- PROMPT -
Every line with the string "computer" in it belongs in your answer, so copy them all from the data.

[Opening MATERIALS PROVIDED section]

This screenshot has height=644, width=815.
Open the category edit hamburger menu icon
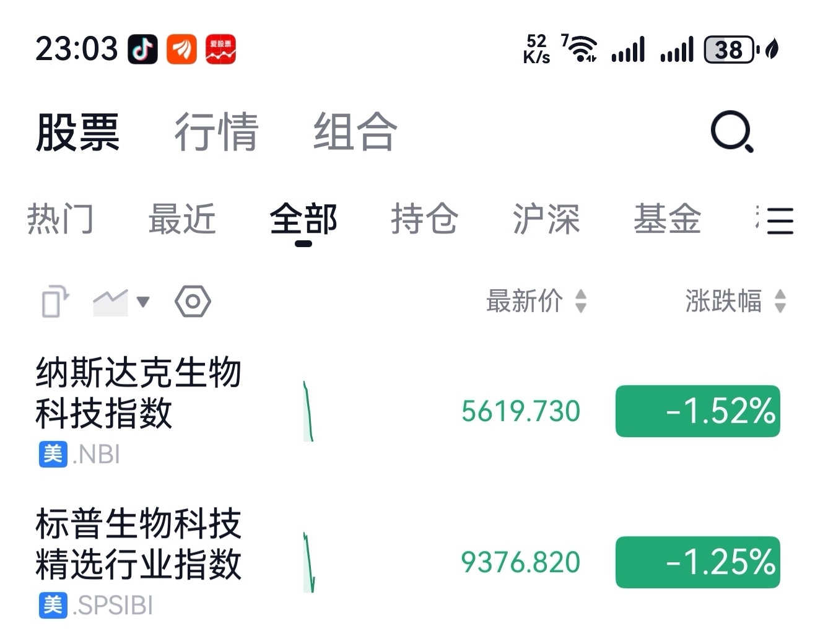pyautogui.click(x=779, y=220)
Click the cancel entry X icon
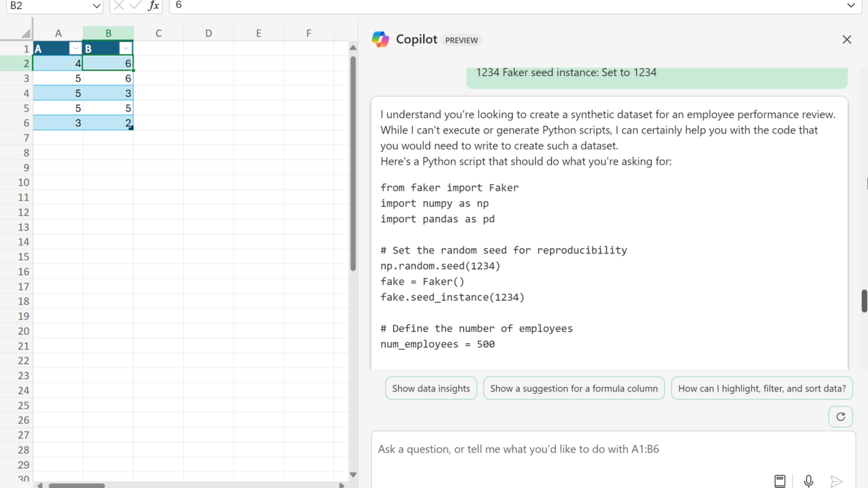The height and width of the screenshot is (488, 868). point(119,5)
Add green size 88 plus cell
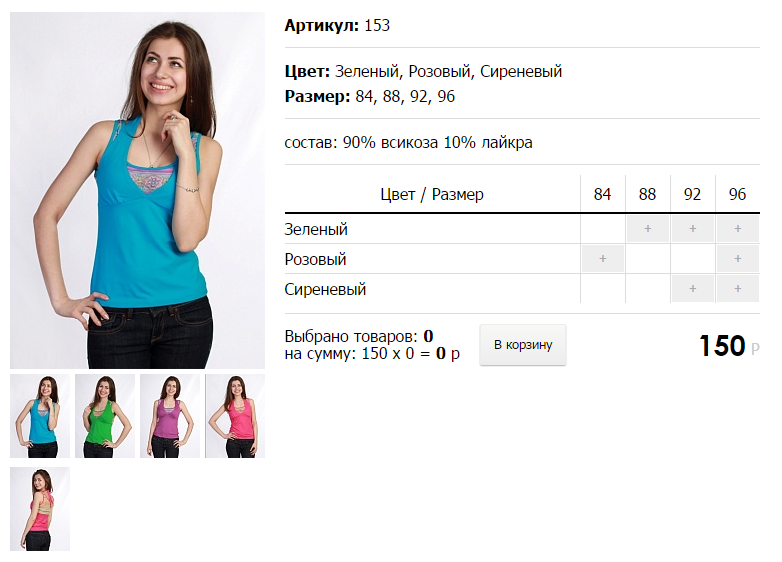 click(647, 229)

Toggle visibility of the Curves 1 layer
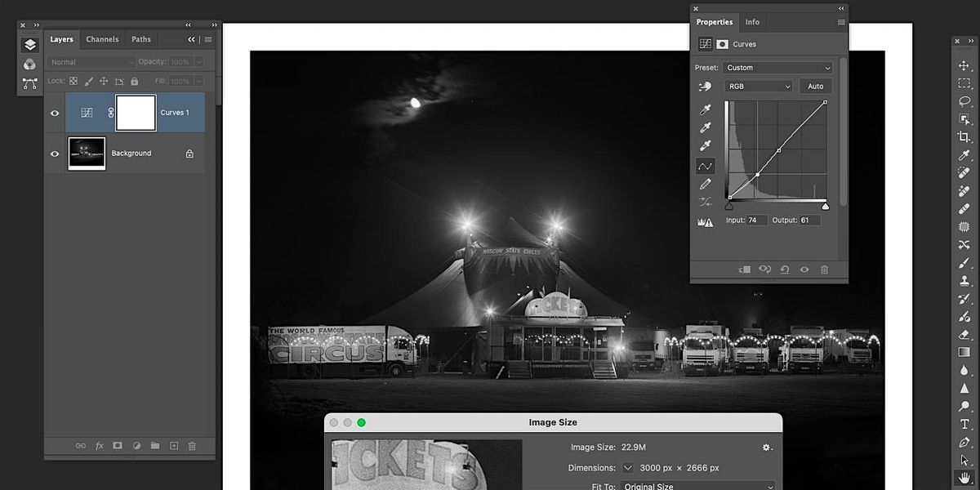[55, 113]
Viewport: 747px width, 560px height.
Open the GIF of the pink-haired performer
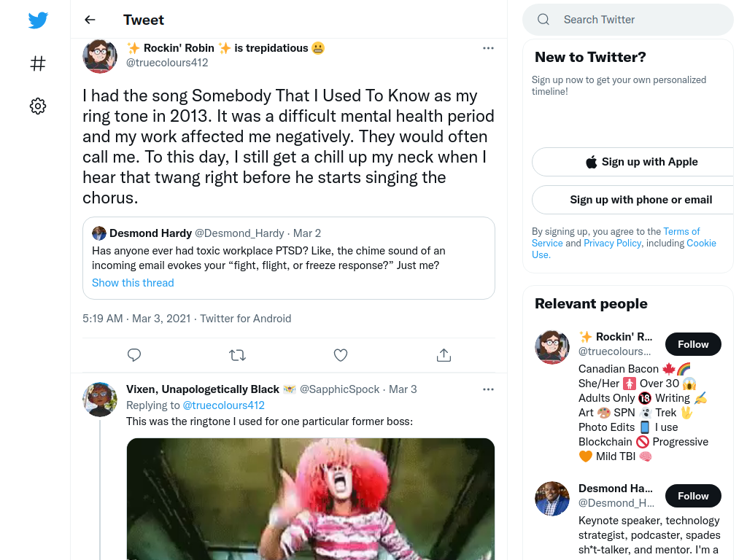(311, 499)
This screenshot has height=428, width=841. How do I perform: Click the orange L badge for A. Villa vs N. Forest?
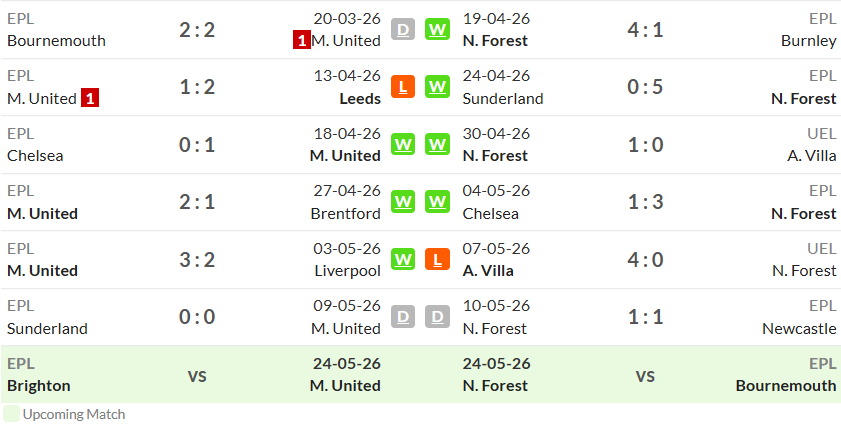pyautogui.click(x=437, y=259)
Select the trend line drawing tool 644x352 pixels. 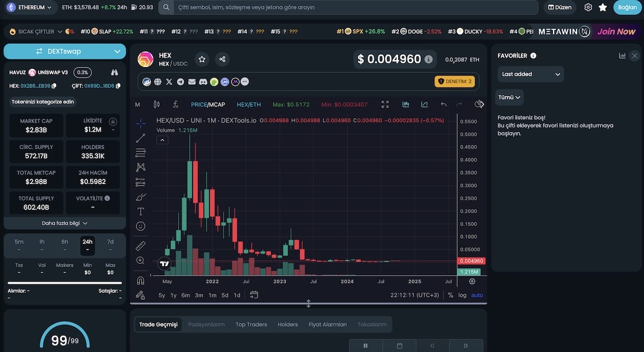point(141,138)
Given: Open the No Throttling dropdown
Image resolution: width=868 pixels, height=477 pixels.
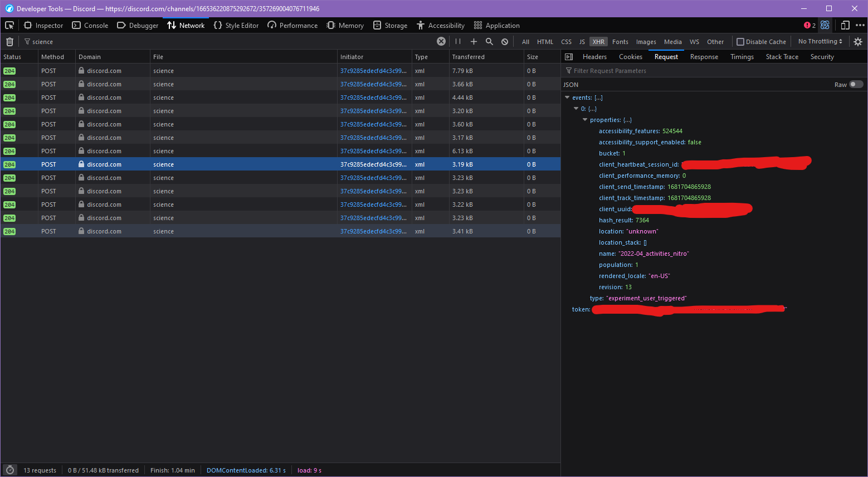Looking at the screenshot, I should pos(820,41).
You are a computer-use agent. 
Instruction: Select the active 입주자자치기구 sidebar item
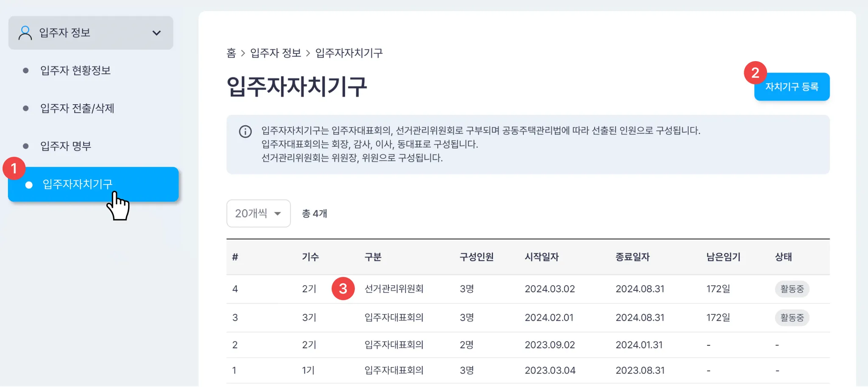click(x=77, y=184)
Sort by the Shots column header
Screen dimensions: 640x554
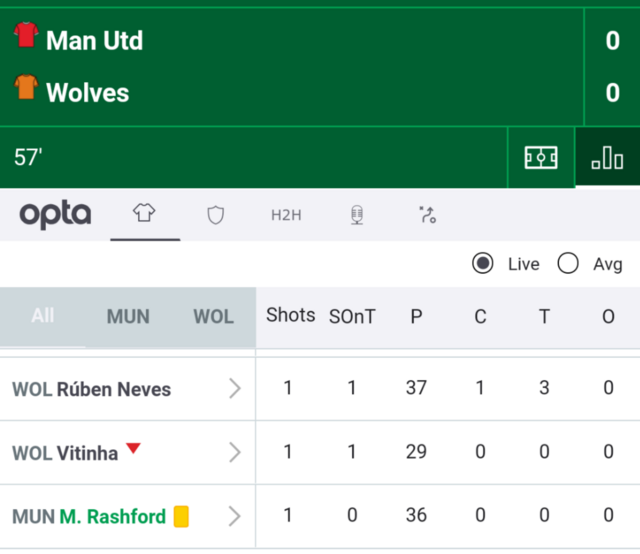coord(291,315)
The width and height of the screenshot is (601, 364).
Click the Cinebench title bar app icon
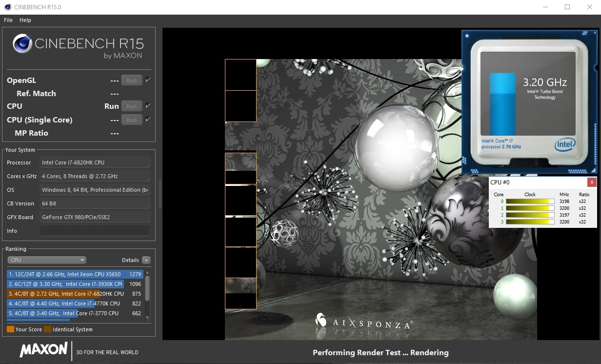pyautogui.click(x=8, y=7)
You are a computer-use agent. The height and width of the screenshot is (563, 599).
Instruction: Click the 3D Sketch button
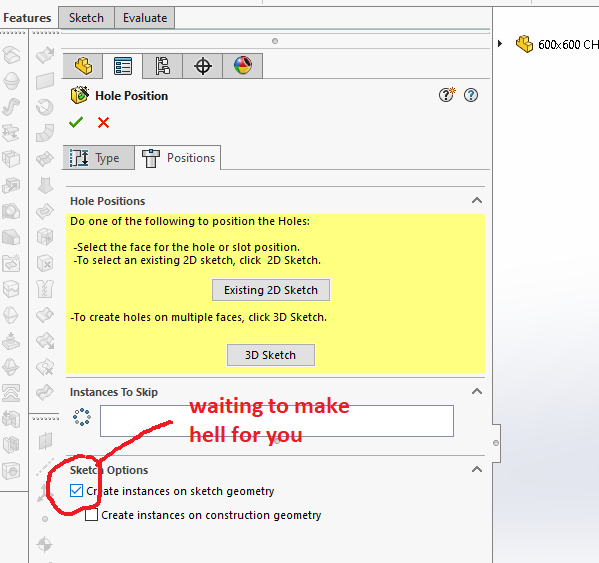point(271,355)
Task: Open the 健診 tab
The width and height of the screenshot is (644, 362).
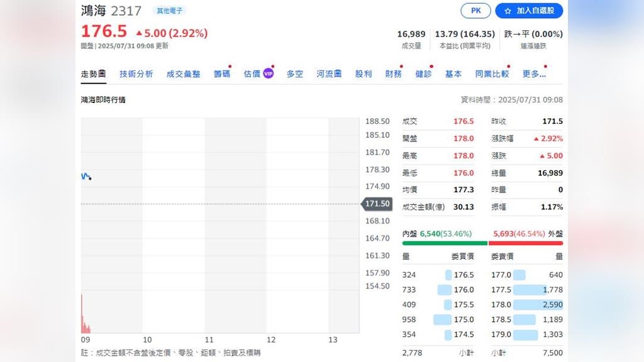Action: (423, 74)
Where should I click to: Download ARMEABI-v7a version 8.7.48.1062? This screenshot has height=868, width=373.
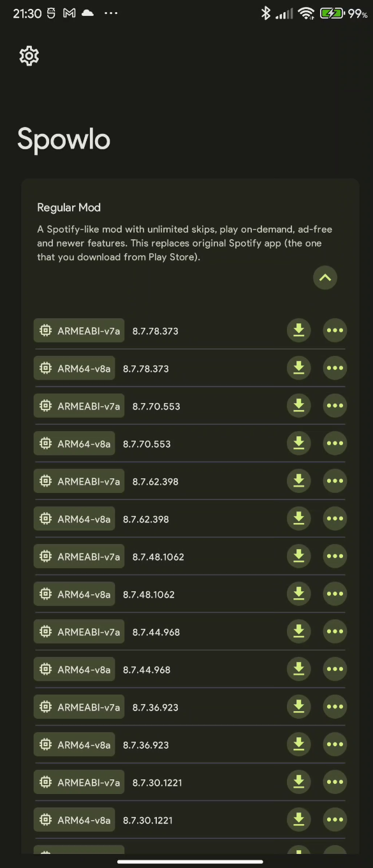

[Closing MATERIALS PROVIDED section]

- YOUR RESPONSE -
You are a computer-use agent. 
You are a computer-use agent. The height and width of the screenshot is (563, 599).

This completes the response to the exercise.